Well spoken Dennis, and everyone else. From someone who dedicated 110% for 18 years in the corporate world, has lost many loved ones, both young and old, and spent the better part of my life to date obsessed with what society currently paints as success, I can fully testify that true happiness does not come from money, possessions, accomplishments or power; it's about relationships and sharing of ones life and experiences with others. Obviously, we are each different and exactly what works for me may not work for anyone else. But I know that keeping a light heart and positive outlook every day is necessary to keep me from being drawn back into the must have, must do, drive-for-more mentality.

Fly fishing and woodworking are two activities that tend to be more intrinsically satisfying for me. As Dennis stated, it's not so much the finished product or outcome, but rather the process that is fulfilling. (Drinking good whiskey or scotch also falls into this grouping but for obviously different reasons.) I've fished since I was a boy but I've continually found most fly fishermen to be stuffy and overly obsessed with perfect technique, gear and results.
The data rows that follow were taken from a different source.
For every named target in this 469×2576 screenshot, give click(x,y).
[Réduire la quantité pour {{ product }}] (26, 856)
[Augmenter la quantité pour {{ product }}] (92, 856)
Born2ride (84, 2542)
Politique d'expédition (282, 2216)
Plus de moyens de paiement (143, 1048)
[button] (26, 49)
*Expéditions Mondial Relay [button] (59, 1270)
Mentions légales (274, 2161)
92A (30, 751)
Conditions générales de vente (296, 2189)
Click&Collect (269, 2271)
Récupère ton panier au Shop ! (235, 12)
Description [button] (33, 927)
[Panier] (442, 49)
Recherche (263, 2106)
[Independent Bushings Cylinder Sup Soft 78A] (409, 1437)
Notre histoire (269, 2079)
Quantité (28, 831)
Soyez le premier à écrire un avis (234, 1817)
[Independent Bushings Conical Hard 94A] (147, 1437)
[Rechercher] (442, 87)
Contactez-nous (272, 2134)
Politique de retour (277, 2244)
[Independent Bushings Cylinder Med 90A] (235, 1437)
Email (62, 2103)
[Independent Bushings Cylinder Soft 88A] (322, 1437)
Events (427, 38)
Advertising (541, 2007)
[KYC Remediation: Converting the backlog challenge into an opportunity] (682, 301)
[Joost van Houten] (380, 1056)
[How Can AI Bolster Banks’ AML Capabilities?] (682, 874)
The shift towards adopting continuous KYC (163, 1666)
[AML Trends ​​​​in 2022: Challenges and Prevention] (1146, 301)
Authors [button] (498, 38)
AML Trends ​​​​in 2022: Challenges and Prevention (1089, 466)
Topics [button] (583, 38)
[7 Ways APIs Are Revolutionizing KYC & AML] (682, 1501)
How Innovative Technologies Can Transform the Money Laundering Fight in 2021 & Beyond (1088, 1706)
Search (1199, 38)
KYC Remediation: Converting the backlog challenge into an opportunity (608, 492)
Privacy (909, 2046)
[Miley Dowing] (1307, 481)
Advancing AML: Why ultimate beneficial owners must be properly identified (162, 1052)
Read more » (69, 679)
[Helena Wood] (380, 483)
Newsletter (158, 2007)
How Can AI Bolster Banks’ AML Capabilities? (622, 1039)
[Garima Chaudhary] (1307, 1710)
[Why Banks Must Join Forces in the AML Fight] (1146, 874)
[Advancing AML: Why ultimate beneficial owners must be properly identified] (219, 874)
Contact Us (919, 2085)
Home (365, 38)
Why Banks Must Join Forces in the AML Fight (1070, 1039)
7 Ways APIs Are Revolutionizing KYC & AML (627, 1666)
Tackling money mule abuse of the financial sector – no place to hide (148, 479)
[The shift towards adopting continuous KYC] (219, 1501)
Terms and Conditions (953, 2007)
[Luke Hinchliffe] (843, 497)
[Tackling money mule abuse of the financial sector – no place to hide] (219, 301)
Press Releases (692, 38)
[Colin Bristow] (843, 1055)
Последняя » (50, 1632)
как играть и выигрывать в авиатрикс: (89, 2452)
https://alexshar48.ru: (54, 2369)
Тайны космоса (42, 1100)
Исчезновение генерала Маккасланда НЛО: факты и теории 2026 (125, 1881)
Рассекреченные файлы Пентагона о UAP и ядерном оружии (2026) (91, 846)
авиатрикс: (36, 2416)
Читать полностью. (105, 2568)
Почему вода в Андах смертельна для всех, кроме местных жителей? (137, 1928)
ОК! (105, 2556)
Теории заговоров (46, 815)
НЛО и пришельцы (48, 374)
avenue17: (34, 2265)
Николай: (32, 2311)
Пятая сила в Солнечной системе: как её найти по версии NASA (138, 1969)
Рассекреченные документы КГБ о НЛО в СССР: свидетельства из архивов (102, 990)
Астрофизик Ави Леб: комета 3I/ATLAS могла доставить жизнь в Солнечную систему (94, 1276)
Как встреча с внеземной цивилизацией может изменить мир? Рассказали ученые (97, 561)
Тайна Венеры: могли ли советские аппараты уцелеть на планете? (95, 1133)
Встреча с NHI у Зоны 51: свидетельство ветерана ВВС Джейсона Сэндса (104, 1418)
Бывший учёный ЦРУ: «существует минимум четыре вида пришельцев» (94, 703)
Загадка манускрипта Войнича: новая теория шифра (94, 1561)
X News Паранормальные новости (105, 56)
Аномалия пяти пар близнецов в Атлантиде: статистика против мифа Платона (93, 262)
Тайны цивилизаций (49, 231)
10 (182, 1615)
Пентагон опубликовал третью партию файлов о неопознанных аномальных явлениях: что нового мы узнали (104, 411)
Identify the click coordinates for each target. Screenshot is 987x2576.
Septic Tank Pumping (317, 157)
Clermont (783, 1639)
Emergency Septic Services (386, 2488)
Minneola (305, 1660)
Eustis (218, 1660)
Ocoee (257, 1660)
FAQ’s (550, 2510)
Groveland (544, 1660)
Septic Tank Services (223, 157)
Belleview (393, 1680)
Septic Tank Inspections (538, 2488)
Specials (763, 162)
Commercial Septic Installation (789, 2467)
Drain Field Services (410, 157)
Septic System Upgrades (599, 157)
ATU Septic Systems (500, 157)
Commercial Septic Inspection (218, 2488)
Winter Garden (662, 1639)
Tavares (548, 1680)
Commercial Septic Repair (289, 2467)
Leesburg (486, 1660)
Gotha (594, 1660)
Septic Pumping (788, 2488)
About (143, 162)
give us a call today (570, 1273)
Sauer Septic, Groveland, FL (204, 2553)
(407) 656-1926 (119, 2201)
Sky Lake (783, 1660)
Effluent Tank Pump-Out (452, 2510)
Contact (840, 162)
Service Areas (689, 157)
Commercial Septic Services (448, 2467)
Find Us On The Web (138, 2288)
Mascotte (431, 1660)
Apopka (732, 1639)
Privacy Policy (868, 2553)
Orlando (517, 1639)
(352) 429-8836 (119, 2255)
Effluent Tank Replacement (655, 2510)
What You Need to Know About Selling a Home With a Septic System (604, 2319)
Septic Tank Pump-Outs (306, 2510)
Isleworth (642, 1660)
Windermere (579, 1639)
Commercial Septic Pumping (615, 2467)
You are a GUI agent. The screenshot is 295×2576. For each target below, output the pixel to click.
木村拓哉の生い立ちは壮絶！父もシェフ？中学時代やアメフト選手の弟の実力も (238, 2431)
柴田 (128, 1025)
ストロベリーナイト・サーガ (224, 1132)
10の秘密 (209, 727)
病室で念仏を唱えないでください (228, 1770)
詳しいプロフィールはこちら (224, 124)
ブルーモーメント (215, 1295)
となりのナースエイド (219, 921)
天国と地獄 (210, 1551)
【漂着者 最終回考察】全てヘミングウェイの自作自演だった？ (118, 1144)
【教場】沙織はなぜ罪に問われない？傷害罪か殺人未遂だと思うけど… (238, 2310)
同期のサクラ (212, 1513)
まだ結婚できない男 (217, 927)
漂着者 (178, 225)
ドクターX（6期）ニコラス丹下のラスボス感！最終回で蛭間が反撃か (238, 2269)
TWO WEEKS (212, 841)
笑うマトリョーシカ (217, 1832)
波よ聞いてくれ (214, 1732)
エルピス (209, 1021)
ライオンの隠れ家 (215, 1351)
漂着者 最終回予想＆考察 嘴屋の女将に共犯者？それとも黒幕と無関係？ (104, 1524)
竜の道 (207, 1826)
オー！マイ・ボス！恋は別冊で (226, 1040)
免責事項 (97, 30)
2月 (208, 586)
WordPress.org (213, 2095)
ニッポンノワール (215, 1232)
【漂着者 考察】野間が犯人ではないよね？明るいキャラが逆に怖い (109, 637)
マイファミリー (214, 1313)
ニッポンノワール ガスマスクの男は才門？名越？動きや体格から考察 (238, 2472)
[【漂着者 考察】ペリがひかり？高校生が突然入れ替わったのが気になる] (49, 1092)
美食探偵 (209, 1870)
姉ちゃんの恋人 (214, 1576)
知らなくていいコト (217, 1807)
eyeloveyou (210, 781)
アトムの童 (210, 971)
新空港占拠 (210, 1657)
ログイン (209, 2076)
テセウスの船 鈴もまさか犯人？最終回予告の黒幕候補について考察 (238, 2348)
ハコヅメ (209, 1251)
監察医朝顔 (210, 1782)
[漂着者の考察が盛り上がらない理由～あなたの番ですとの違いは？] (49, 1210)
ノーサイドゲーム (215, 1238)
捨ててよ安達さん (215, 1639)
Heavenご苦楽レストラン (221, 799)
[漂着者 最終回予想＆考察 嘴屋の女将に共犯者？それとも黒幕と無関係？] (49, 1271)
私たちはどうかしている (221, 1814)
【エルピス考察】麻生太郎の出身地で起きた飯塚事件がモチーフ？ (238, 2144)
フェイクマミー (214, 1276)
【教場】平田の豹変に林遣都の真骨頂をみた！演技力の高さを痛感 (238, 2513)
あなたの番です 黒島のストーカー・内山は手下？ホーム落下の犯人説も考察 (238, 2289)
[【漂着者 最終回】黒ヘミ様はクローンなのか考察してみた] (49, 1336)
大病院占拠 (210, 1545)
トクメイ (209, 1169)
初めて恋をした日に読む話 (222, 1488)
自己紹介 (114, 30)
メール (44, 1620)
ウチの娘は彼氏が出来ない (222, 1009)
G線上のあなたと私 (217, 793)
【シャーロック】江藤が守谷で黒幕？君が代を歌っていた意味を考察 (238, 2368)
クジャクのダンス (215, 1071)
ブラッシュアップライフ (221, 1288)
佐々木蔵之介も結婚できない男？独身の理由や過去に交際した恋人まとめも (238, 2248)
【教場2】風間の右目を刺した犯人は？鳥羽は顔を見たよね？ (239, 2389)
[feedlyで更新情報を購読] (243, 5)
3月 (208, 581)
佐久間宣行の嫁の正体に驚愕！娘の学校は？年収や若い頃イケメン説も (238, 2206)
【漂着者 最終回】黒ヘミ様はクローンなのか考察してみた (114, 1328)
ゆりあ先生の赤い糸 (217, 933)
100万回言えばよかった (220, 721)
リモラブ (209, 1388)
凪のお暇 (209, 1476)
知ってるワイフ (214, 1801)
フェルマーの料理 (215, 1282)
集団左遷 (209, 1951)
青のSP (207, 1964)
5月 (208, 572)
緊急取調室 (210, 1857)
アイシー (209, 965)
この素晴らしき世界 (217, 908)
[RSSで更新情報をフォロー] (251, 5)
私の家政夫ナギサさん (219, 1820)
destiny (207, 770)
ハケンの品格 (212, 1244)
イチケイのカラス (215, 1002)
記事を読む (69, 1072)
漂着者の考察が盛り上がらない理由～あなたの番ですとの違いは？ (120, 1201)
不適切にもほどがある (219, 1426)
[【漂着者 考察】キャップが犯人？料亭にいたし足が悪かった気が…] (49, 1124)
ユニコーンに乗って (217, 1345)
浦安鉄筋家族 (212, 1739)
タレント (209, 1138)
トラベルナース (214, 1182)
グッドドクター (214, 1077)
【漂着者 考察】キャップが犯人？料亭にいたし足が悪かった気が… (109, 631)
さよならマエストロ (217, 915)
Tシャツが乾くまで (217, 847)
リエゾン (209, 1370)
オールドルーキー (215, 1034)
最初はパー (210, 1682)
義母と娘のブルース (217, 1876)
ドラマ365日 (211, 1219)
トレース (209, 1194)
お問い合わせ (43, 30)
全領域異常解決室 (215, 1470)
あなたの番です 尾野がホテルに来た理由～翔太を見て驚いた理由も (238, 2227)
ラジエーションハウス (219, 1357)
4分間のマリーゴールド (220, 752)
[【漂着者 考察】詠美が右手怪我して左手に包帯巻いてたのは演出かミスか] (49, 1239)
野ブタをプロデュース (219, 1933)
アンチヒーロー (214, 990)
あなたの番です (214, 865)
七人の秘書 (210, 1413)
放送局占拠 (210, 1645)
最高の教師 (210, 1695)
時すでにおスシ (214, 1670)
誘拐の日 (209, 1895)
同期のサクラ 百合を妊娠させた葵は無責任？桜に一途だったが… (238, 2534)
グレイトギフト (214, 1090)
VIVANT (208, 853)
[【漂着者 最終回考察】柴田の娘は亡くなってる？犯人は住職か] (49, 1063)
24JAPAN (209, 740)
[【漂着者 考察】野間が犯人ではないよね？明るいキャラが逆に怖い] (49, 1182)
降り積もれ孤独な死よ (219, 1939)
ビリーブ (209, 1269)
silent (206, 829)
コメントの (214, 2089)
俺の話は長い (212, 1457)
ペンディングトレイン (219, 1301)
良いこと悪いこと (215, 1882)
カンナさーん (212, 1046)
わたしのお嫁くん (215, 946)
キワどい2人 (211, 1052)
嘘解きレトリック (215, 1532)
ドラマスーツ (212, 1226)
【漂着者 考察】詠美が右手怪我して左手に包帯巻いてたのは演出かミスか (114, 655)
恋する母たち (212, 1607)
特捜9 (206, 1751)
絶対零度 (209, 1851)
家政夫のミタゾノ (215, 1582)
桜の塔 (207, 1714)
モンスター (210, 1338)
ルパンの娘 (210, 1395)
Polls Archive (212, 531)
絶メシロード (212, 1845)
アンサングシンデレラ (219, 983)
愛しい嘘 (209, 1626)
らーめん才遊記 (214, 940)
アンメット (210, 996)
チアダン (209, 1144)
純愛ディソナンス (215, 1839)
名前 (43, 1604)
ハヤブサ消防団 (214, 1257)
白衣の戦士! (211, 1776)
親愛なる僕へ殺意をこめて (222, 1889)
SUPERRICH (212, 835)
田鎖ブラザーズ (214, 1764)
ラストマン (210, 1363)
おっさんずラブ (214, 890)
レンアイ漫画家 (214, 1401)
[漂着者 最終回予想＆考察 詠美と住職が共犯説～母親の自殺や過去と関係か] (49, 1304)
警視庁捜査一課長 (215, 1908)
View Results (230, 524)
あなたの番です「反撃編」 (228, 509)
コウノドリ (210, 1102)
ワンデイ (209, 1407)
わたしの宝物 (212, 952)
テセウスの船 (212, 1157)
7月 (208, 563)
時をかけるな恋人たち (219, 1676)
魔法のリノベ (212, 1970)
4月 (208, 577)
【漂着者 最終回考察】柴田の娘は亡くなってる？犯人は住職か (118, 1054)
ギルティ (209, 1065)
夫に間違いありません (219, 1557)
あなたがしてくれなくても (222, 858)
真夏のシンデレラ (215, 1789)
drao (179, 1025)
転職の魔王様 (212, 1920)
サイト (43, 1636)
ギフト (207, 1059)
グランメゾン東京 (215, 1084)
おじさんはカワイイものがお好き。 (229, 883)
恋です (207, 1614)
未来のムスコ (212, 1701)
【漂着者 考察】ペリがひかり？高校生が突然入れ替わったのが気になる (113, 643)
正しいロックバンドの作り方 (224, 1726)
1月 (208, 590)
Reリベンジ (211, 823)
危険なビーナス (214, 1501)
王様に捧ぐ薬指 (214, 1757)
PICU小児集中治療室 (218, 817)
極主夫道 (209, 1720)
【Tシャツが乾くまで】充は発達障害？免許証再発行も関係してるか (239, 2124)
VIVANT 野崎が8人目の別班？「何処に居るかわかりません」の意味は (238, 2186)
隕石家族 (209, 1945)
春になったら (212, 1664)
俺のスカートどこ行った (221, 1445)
That's fine and good on occasion, but to fish like that always is not satisfying, at least not for me. Woodworking is something that I've only recently taken up and while my exposure to other woodworkers is limited, I'll have to say that they generally seem to have a more relaxed and positive approach to the craft than the fishermen I've met. While I've only been a member here shortly, this forum has done nothing to dispel that perception of woodworkers and I certainly hope that will continue to be the case.

The bottom line; spend time in the shop, spend it on the river, spend it on LJs but spend it positively and in a manner that really provides true happiness and fulfillment, otherwise, you're just in it for a ride and when you reach the destination, I'm sure you will find it not nearly as fulfilling as the journey could have been.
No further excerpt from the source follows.